А летом 1932 года, пять месяцев спустя, Багрицкий напишет поэму о смерти пионерки, по всей видимости, не опознав ни метрики, ни используемых им самим речевых оборотов. Не опознает он их и впоследствии, когда поэма уже написана. И напечатает этот текст в той же самой “Красной нови”, где публиковалась статья Асеева. Даже не обладай Эдуард Багрицкий прекрасной памятью, не будь он запойным читателем стихов и знатоком тонкостей поэтического мастерства, такая глухота выходила бы за пределы всякой вероятности.

Остается предположить, что Багрицкого в силу каких-то причин устраивала перекличка и полемика с “Карасем”.

Но что это могли быть за причины? Зачем Эдуарду Багрицкому включать в ассоциативную систему “Смерти пионерки” отсылки к идеологически сомнительному и достаточно неуместному в больничной палате по жанру и тону стихотворению?

Героиня поэмы, Валентина, пионерка, умирает от скарлатины. Ее мать, как последнее средство, приносит дочери ее крестильный крестик. Девочка, которой в бреду видится гроза, пионерский сбор и гром с неба, напоминающий ей о принесенной клятве (“Валя, будь готова”), приходит в себя на минуту, вкладывает последнее свое усилие в то, чтобы оттолкнуть крест, — и умирает.

По характеру и расположению элементов сюжета поэма Багрицкого типизируется достаточно легко. Жанр, по крайней мере в 1920—1930-е годы, был еще достаточно узнаваем — это житие.

Благочестивой девице предлагают жизнь ценой отречения от веры, но она, укрепленная небесным видением, отвергает вражьи козни и умирает в истине, становясь частью воинства небесного. Одна из ранних версий поэмы заканчивалась словом “благодать”4.

Структурное сходство подчеркивается еще и тем обстоятельством, что для матери Валентины крест — не столько символ Христа, сколько магический амулет, обладающий особой силой. Мать не уговаривает Валентину помолиться или обратиться к Богу — только взять чудотворный предмет, “золоченый, маленький”. Таким образом, противостояние христианин — язычник инверсируется, но остается в пределах, заданных житийной традицией.

Здесь следует отметить, что избранный жанр автоматически задавал картину мира, достаточно уязвимую с точки зрения ортодоксальной советской идеологии. Для того чтобы вера девочки и ее отказ имели вес, спасение, предлагаемое ей, должно было быть настоящим. И действительно, рассказчик не предпринимает ни единой попытки посмеяться над “старорежимным суеверием” матери или показать, что крестильный крест — бесполезен. Крест чужой, он орудие враждебной силы — но рамки жития как жанра не позволяют усомниться в том, что он может спасти Валентину, если она его примет. То есть, присваивая христианскую атрибутику, Багрицкий косвенным образом воскрешает Бога.

* * * * *

* **Что требуется**
Воспроизведите дословно часть отрывка, начиная со слов «Благочестивой девице предлагают» и продолжая вплоть до слов «заданных житийной традицией.». Материал, приведенный далее, с отрывком не связан.

* **Исходные данные**

* * * * *

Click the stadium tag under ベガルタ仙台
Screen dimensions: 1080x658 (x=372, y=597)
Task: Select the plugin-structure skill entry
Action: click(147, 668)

* * * * *

* **Ответ к заданию**
Благочестивой девице предлагают жизнь ценой отречения от веры, но она, укрепленная небесным видением, отвергает вражьи козни и умирает в истине, становясь частью воинства небесного. Одна из ранних версий поэмы заканчивалась словом “благодать”4.

Структурное сходство подчеркивается еще и тем обстоятельством, что для матери Валентины крест — не столько символ Христа, сколько магический амулет, обладающий особой силой. Мать не уговаривает Валентину помолиться или обратиться к Богу — только взять чудотворный предмет, “золоченый, маленький”. Таким образом, противостояние христианин — язычник инверсируется, но остается в пределах, заданных житийной традицией.